Keepers Of The Flame
by Rachel Montgomery at 02 June 2020, 5:24 PM

GREYHAWK lives up to its name and genre as fantasy power metal. As far as power metal albums come, this Seattle based band is one that sticks to its roots: sword-and-sorcery, speed and thrash elements, and bombastic, melodic vocals to keep the most vested fantasy nerd vested in their Dungeons and Dragons world.

The intro, “Gates Of Time” builds the album to be a fantasy adventure. The high-pitched synthetics give it an airier vibe with a touch of 80's futurism. Bonus points for the echoing vocals. When the first full track, “Frozen Star,” we’re not surprised by the high-pitched thrashing guitars, fantasy elements in the lyrics, or the operatic melodic vocals. While the singing is on key, it sounds a little low and nasally, as if the vocalist has a cold. The guitar solo is excellent and shows great prowess with speed. The arpeggio, sweeping notes in the solo are done with finesse and add some flair to the song.
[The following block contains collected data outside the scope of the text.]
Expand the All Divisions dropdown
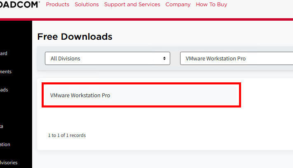 click(103, 58)
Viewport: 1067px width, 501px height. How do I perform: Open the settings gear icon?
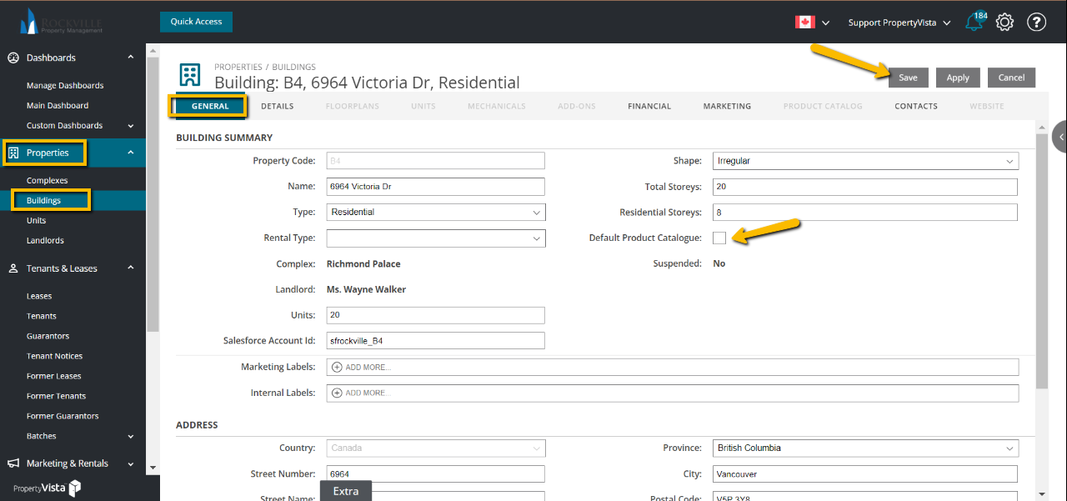pyautogui.click(x=1004, y=23)
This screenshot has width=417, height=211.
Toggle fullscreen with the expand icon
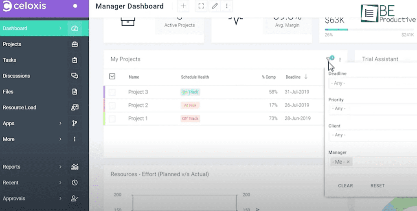pyautogui.click(x=200, y=6)
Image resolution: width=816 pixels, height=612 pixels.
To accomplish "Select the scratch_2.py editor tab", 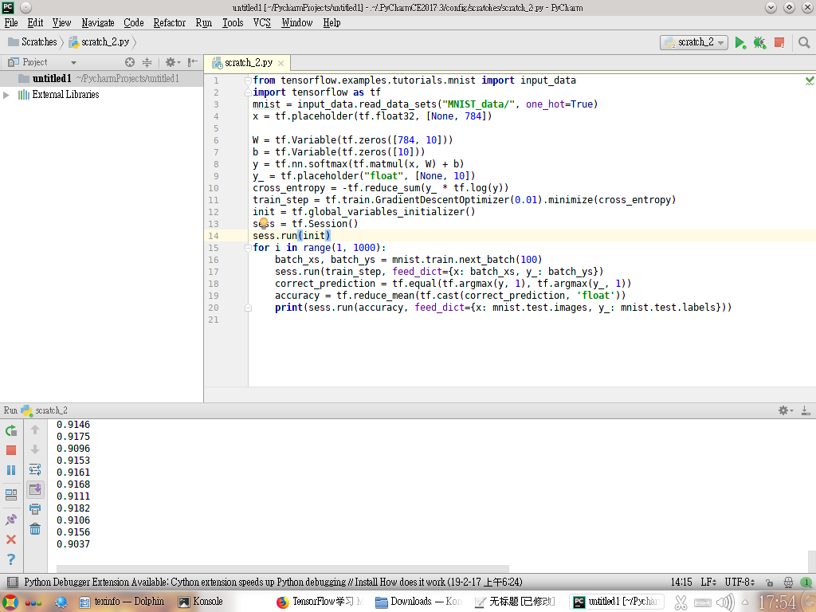I will (x=249, y=63).
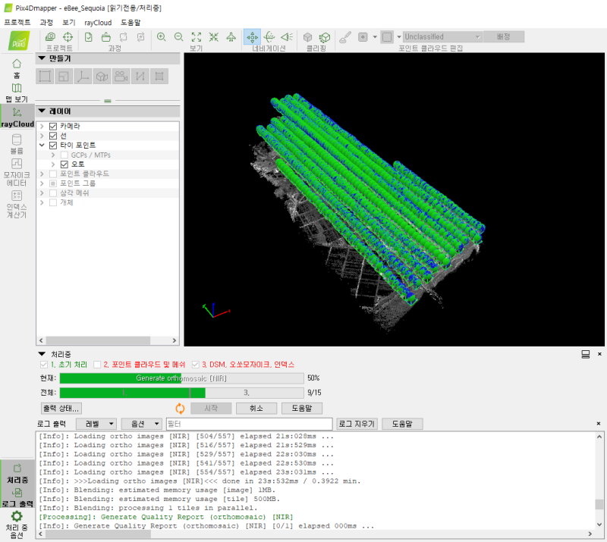Click the Zoom In magnifier in the 보기 toolbar
The height and width of the screenshot is (542, 607).
(x=161, y=36)
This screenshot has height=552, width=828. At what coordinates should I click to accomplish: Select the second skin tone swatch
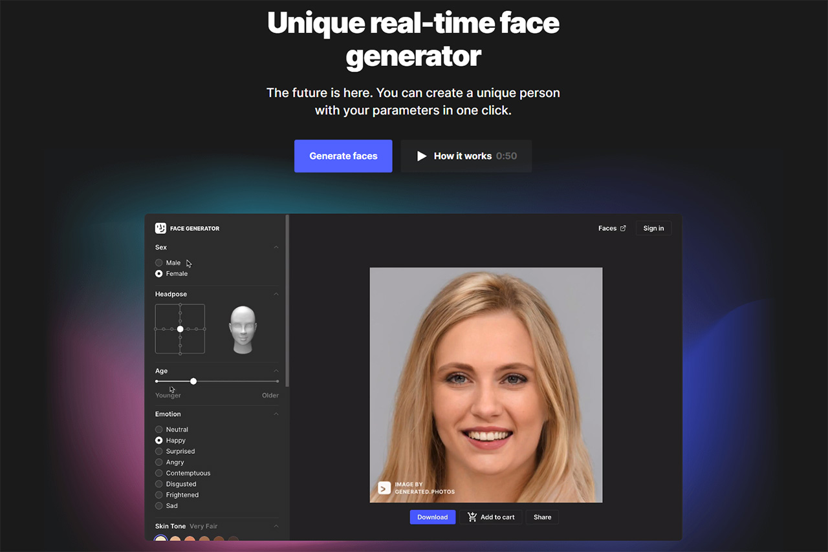[x=175, y=540]
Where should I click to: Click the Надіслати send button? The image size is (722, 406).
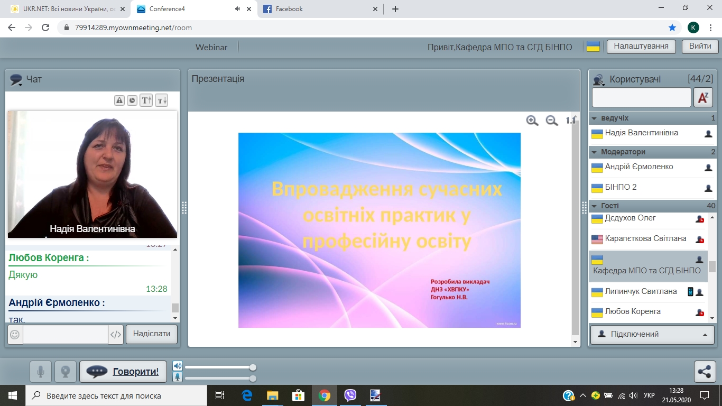151,335

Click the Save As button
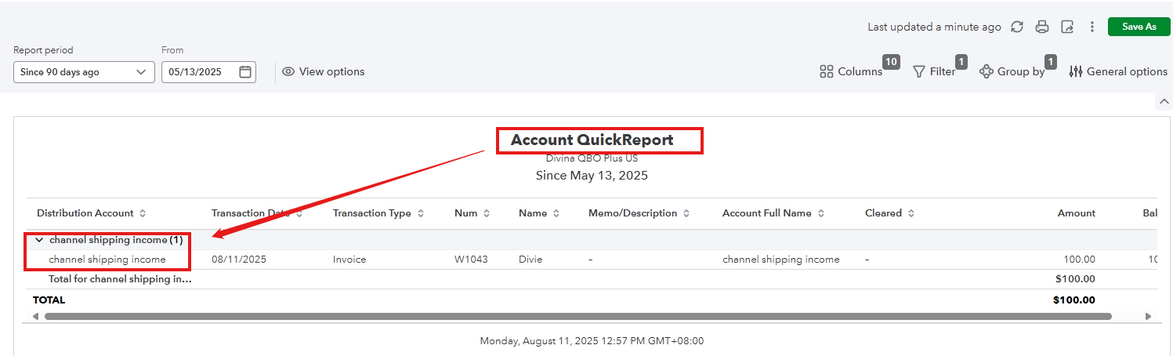[1139, 27]
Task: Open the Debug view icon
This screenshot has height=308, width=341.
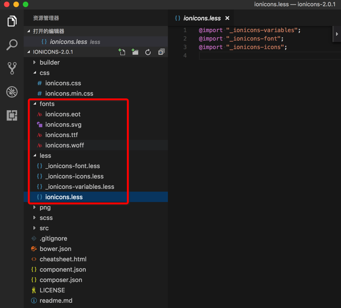Action: point(12,91)
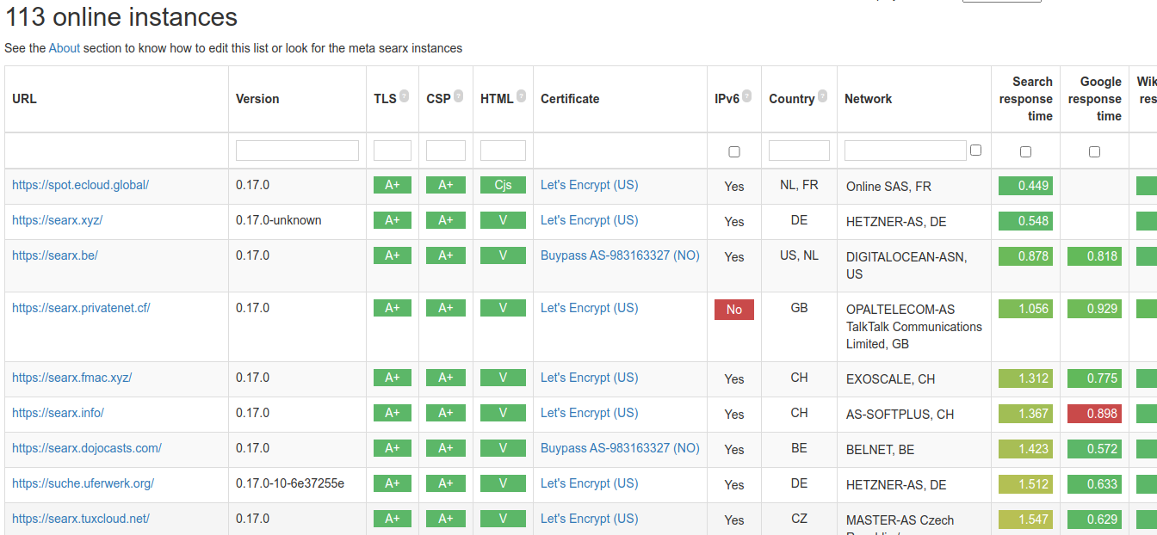
Task: Click the help icon next to IPv6
Action: coord(746,97)
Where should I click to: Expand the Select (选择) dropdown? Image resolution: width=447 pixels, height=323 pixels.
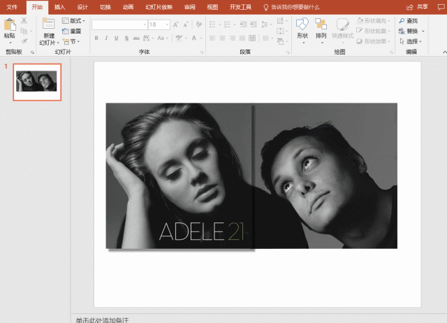(x=412, y=41)
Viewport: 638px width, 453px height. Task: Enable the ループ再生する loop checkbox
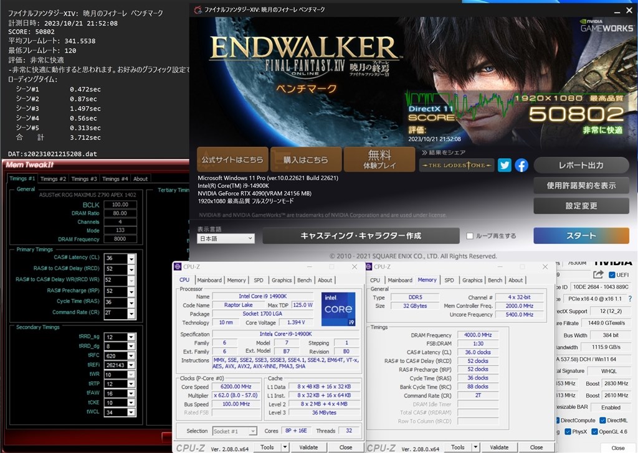click(470, 236)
The next song, “Drop The Hammer,” is my least favorite. It’s shorter and thrashier but doesn’t do much for the album as a whole. I’m going to note that less than three minutes is usually short for a power metal song unless it’s an interlude. Also, why is this song so short? It seems to mainly showcase the vocalist, who to be honest, isn’t great. On this track, he really sounds like he has a cold. However, they’re better on the next track, “Halls Of Insanity.” It’s one of my favorite tracks. The vocals are better here when they’re drawn out rather than rushed. Similarly, on “Black Peak,” the vocals are beautiful and soft. The singer can do operatic wonderfully, the melody just needs to be slow so those notes can breathe. In both “Halls Of Insanity” and “Black Peak,” they’re melodic, they soar above these beautiful guitar notes, and the end is super thematic. Their slow ballad, “The Rising Sign” is amazing vocally; the singing reminds me of a goth rock song with the low timber and the echo. I also love how the riff creeps like a goth rock song. The image-invoking, poetic lyrics are also a plus.
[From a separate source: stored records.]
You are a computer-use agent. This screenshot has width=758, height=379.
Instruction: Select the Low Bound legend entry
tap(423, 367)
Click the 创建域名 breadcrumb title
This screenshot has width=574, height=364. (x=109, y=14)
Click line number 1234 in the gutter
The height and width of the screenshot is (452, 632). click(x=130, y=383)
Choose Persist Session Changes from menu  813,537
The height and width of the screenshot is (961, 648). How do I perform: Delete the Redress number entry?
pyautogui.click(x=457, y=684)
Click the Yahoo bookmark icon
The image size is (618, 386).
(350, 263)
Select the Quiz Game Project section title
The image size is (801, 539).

It’s followed by a high-pitched speed song, “RXRO,” which begins like a prog-rock 70's song and a speed metal song mated. As an instrumental, it shows the guitarist’s speed skills well. It breaks into a grumbling gallop halfway through which is an energizing change of pace and shows the range of the guitars beautifully. “Don’t Wait For The Wizard” really ups the vocals with operatic gusto. There’s clarity in the vocals for the most part, with a mystical echo utilized for thematic event. The hook of the chorus, “don’t wait for magic, don’t wait for truth,” goes well with the imagery in the verses, hammering the point home of pipe dreams and potential without being overbearing. The album closes on the title track, “Keepers Of The Flame” which is a slower, trudging ballad meant to lead us out, complete with a slower march for a guitar solo and a swelling end.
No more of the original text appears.